祐太朗、詩織の兄妹は『恨めし屋』という表には出ない、裏の稼業を営んでいる。
その業務内容は、死んだ人間を降霊すること、降霊した霊の未練を晴らすこと、そしてーー死んだ人間の恨みを晴らすこと、だ。
業務依頼の方法は専用ブラウザでダークウェブに潜り、「とあるキーワード」にて検索を掛けてホームページにたどり着き、メールフォームから依頼内容を送るというモノだった。
ただし、依頼内容を送っても、依頼人の個人情報をすべて割り、信用出来る人物と判断されて初めて、全国にいるといわれている恨めし屋の誰かのもとへ送られることとなるため、その門は非常に狭きモノとなっている。
更に、その業務に於ける掟は厳しく、恨めし屋だけでなく依頼人をも監視する『背面観察』という存在が常に怪しい動きはないかと探っており、恨めし屋であろうと依頼人であろうと、掟を破った者は闇へと葬ってしまうという。
だが、そんな恨めし屋の祐太朗と詩織も、仕事がない時は普通の三十代半ばの男女に過ぎなかったーーいや、悪い意味で普通ではないか。
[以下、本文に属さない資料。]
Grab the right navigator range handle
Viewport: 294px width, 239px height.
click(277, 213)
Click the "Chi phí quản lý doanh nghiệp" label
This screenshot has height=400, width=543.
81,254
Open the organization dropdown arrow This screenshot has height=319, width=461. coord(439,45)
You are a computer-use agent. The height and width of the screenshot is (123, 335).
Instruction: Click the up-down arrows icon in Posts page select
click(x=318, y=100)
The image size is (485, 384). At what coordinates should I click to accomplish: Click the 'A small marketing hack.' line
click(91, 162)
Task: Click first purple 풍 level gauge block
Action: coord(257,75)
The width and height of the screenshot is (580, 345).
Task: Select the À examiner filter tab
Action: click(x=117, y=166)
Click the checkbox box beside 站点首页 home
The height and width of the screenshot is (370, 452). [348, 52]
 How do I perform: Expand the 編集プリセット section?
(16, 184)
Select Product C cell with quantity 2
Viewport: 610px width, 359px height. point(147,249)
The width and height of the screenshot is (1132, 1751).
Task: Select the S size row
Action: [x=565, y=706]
「それはそうだけどさぁ。てか、祐太朗も詩織ちゃんも何か変だと思わない?」
「何が?」祐太朗は面倒くさそうにいう。
「だからさ、最近、汚くてくさくて、淀んだ怨霊みたいなヤツが街に増えたなって」
「……そうか?」
祐太朗は適当な調子でいう。だが、洗い物を終えた詩織は水を止めて振り返り、エプロンで手を拭いながらふたりのほうへ歩み寄ると、
「あー確かに最近怖そうな人多くなったねぇ」
「でしょ!? わたしもさ、だから最近外を歩きづらくって。確かにもう霊になって長いから、そこら辺に浮遊霊がいるのには慣れたんだけど、あんなガラの悪い霊ばっかりうろうろしてるのは、やっぱイヤ」
美沙のいう通り、最近、五村の街には悪霊や怨霊、低級霊と呼ばれるような悪辣な存在がやたらとうろちょろするようになっていた。
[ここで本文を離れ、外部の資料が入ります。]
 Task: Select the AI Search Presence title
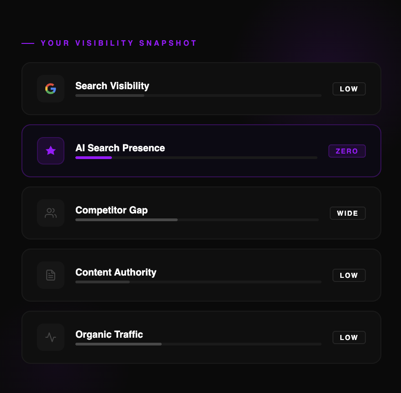tap(120, 148)
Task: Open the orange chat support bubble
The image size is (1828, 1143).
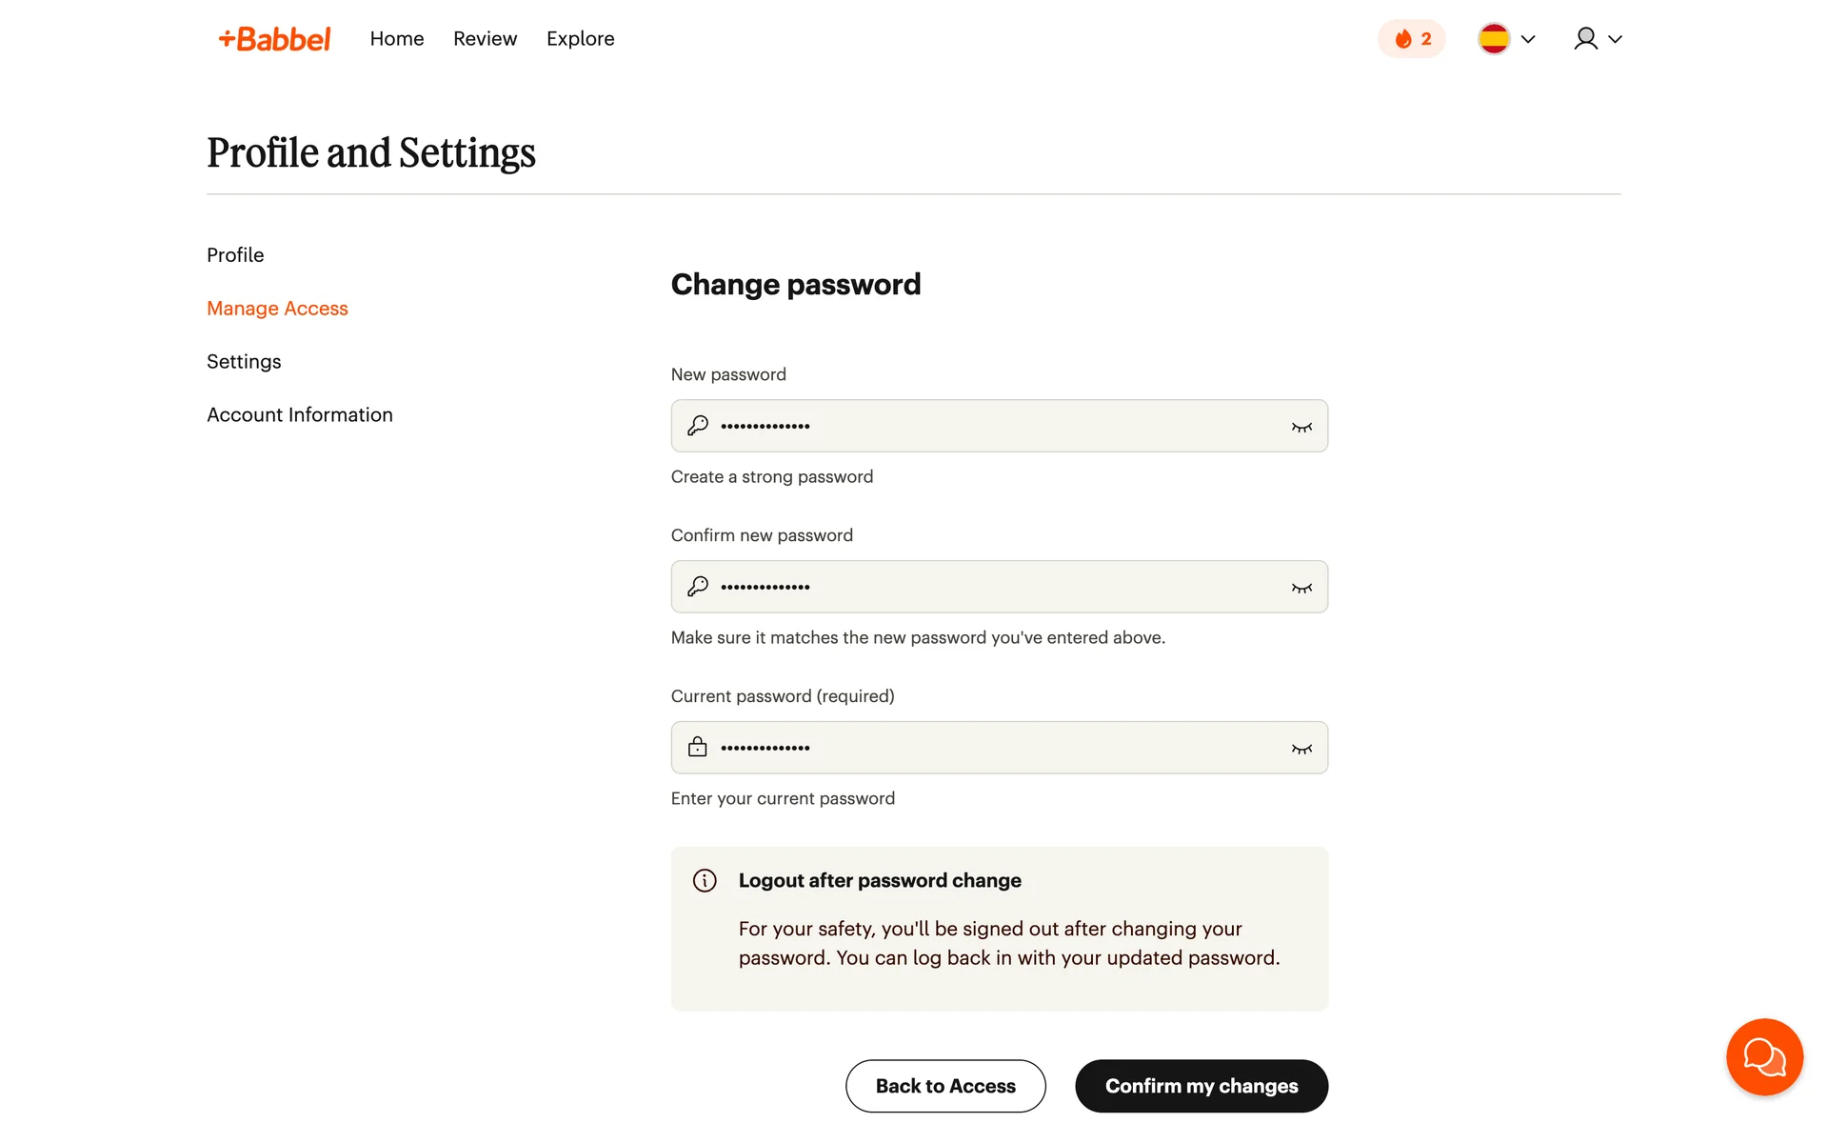Action: (1764, 1056)
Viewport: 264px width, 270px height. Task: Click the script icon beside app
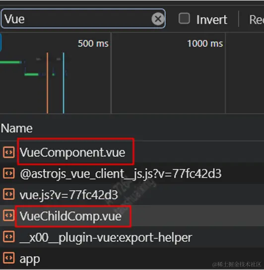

これまでもたまにフラッと現れることはあったが、最近ではその数が多く、美沙だけではない他の浮遊霊も困っているとのことだった。
霊とはいっても、元は人間には変わりない。となれば、当然、気の合う相手もいれば、合わない相手も出てくる。そして、中には悪辣とした存在もいれば、悪辣とした存在に因縁をつけられる霊も出てくる。霊だからといって、生きた人間とその性質は何ら変わらないのだ。
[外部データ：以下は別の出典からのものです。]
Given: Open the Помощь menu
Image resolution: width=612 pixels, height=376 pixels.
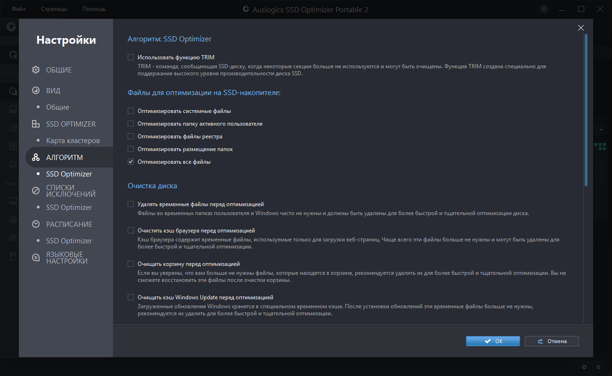Looking at the screenshot, I should pos(94,9).
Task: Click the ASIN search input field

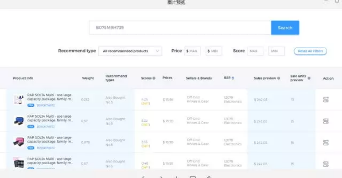Action: click(180, 28)
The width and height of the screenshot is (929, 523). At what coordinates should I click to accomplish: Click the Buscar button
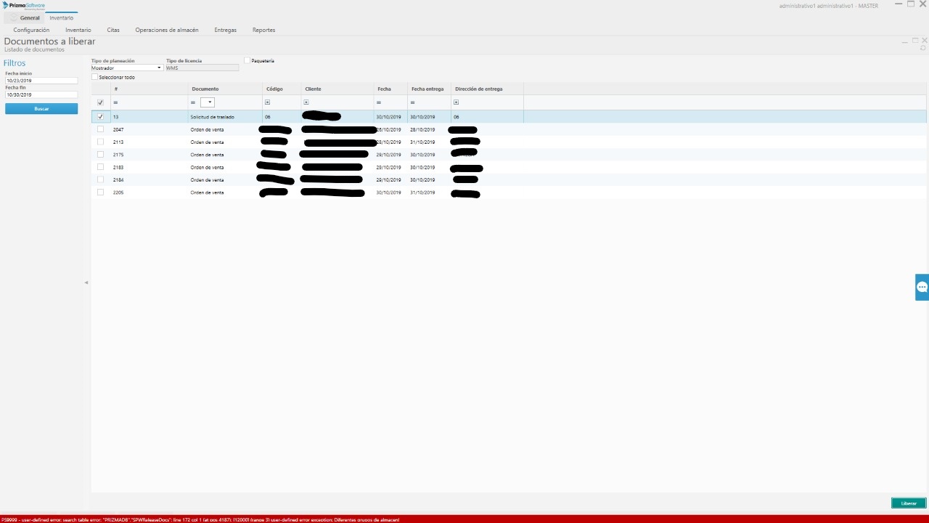click(41, 109)
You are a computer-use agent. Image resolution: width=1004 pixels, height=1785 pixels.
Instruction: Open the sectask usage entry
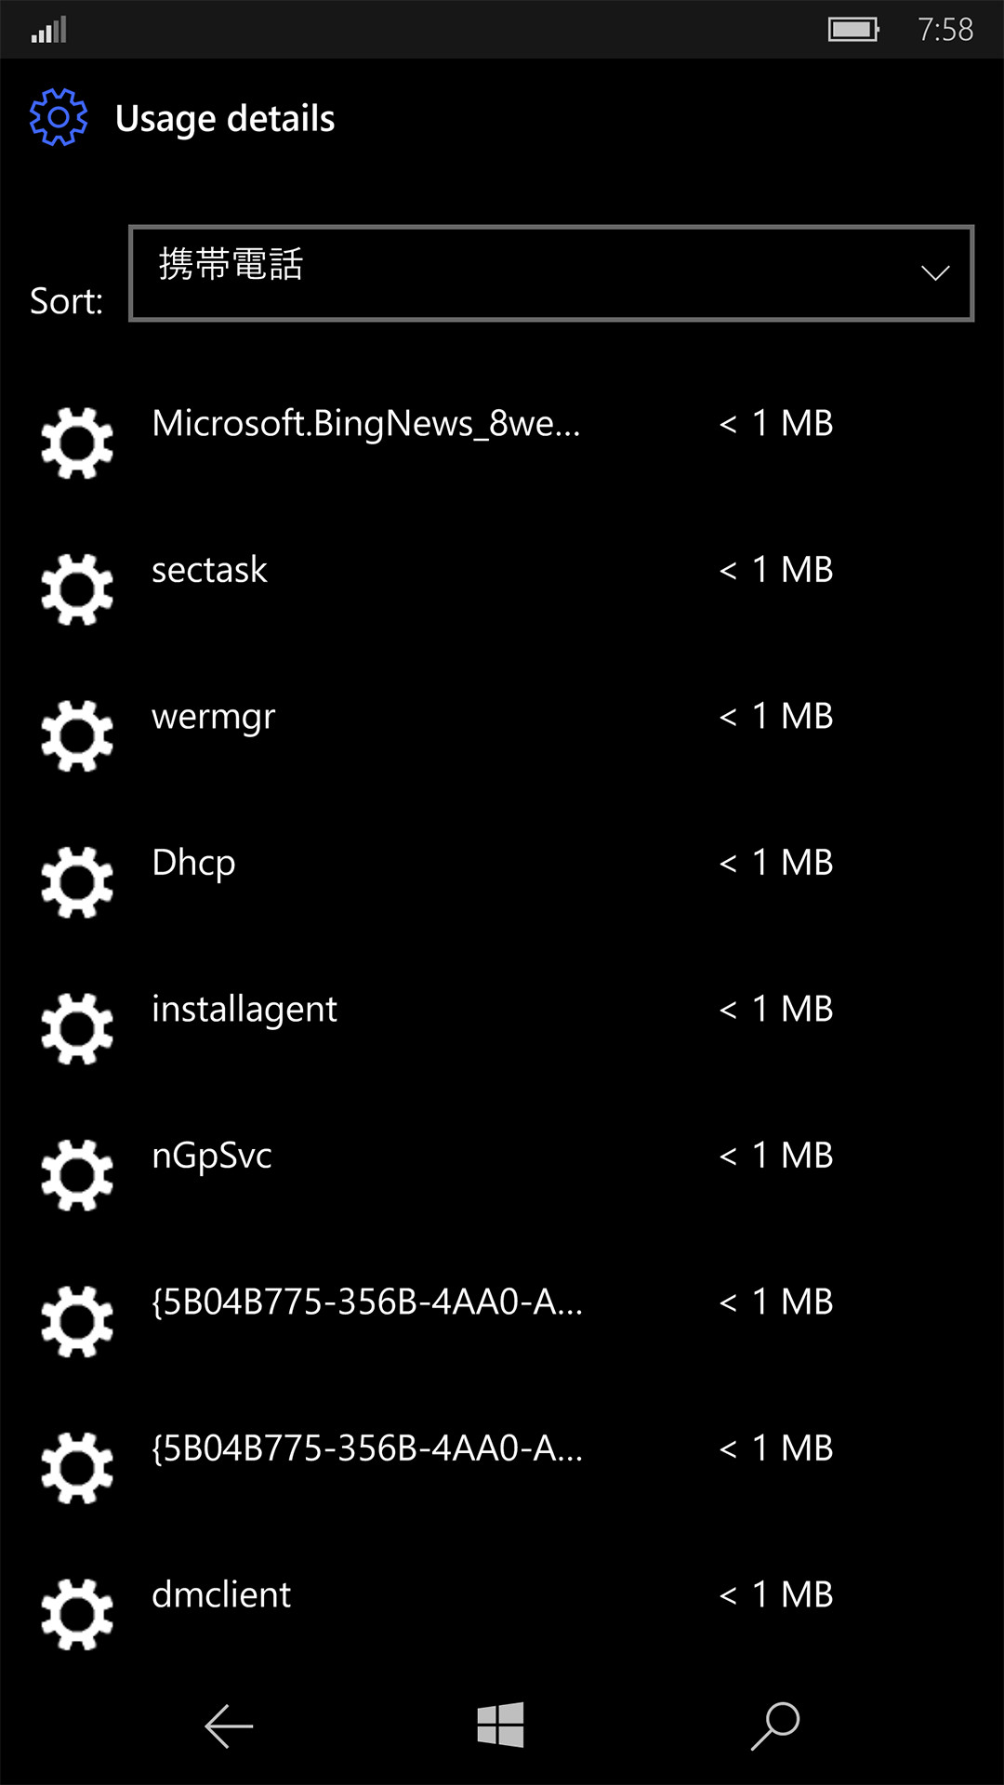coord(210,570)
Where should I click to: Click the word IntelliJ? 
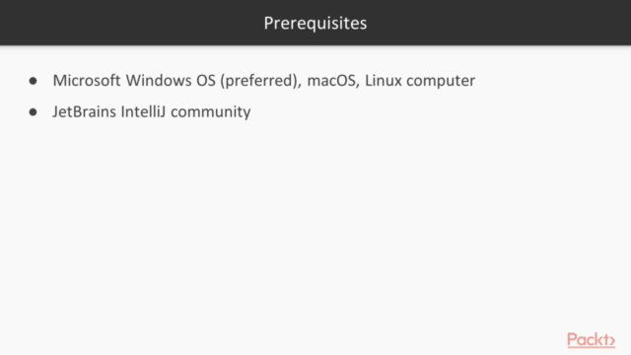click(143, 111)

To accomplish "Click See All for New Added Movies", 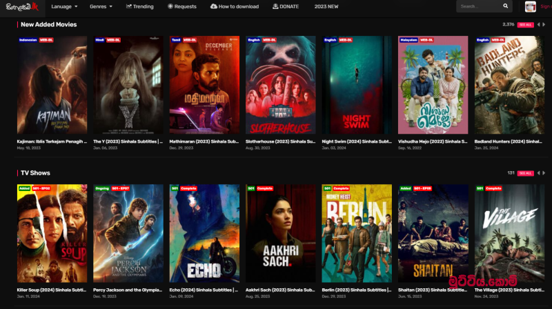I will pyautogui.click(x=525, y=24).
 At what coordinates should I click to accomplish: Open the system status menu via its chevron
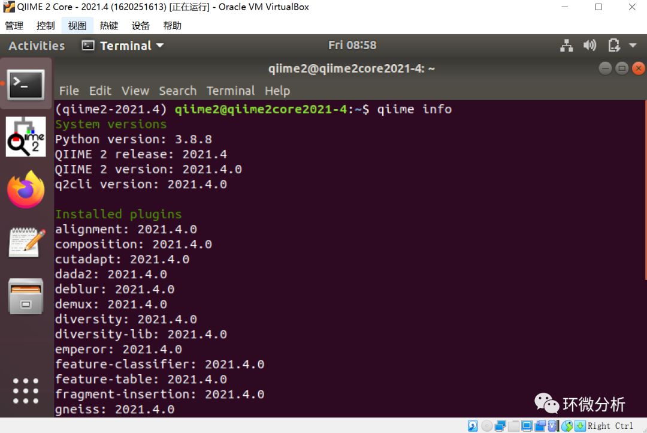pyautogui.click(x=633, y=45)
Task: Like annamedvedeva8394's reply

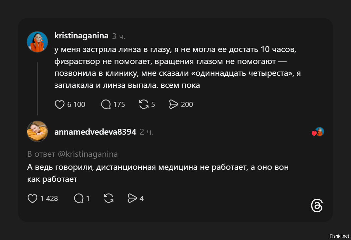Action: pyautogui.click(x=33, y=198)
「んー、そうだねぇ。でも、どうして最近そんな怖い霊が増えたんだろう?」
「悪霊なんて他人にたかることしか出来ない死に損ないのゴミじゃねぇか。ゴキブリは所詮、死んでもゴキブリ。治安の悪い場所を好むのも、当たり前だろ?」
気だるそうに辛辣なひとことを放つ祐太朗。そんな時、突然インターホンが鳴る。
詩織がはーい、とリビングの出入り口付近のインターホンのビデオ通話を起動させると、
「弓永です。祐太朗いますか?」
弓永ーー弓永龍は五村市警察署の刑事組織犯罪対策課に所属する警部補であり、祐太朗の同級生であり昔からの腐れ縁の相手だった。
「あ、上がって下さい。カギは開いてます」
「わかりました」
詩織がビデオ通話を切ると、
「こっちもゴキブリかよ……」と祐太朗。
「暇なんでしょ? 祐太朗しか友達いないんだし」と美沙。
「あんなの友達じゃねぇよ」
「気が合うな。おれもお前みたいな穀潰しが友達だなんてゴメンだぜ」
そういいながら、弓永はズカズカと上がり込んで来た。穀潰し、というワードに詩織は顔をしかめると、それを見た弓永は一瞬顔を歪めつつ、祐太朗のほうへ歩み寄ると、
「まぁ、いい。それより訊きたいことがある」
「新年最初の友達料の請求か? それとも年賀状の催促か?」
「んなことはどうでもいい。いいから聞け」
「……何だ?」いつになくストレートに話を切り出す弓永に、祐太朗の顔がマジになる。
「お前、『ヤーヌス・コーポレーション』って知ってるか?」
「『ヤーヌス』? 知らねぇな」
「何だ、知らねぇのか」
「どうせグーグルやマイクロソフトみたいな大企業じゃねぇ、中小の潰れ掛けた会社なんだろ? んなとこ知らねぇよ」
「いや、もう潰れてる」
「じゃあ、余計に知らんね。で、その倒産した企業がどうしたってんだよ」
「いや、最近なんだがーー」
弓永が話を告げると、詩織と美沙は「え?」と声を上げ、祐太朗は目を細めた。
「何だよ、それ。んなことあんのか?」
「あるからこうやって話してんだろ。そこで、お前に頼みがあるんだ」
「……まぁ、ちょうど暇してるところだ。ちょっとした仕事ならやってもいい。で、どうしろっていうんだ?」
「今回の件で、話を聴きたいヤツ、協力を仰ぎたいヤツが少なくとも三人いる。お前はそのひとりに話を訊いて欲しい」
「ほぉ。で、それは誰だ」
「山田和雅だ」
「カズくんに!?」詩織が驚く。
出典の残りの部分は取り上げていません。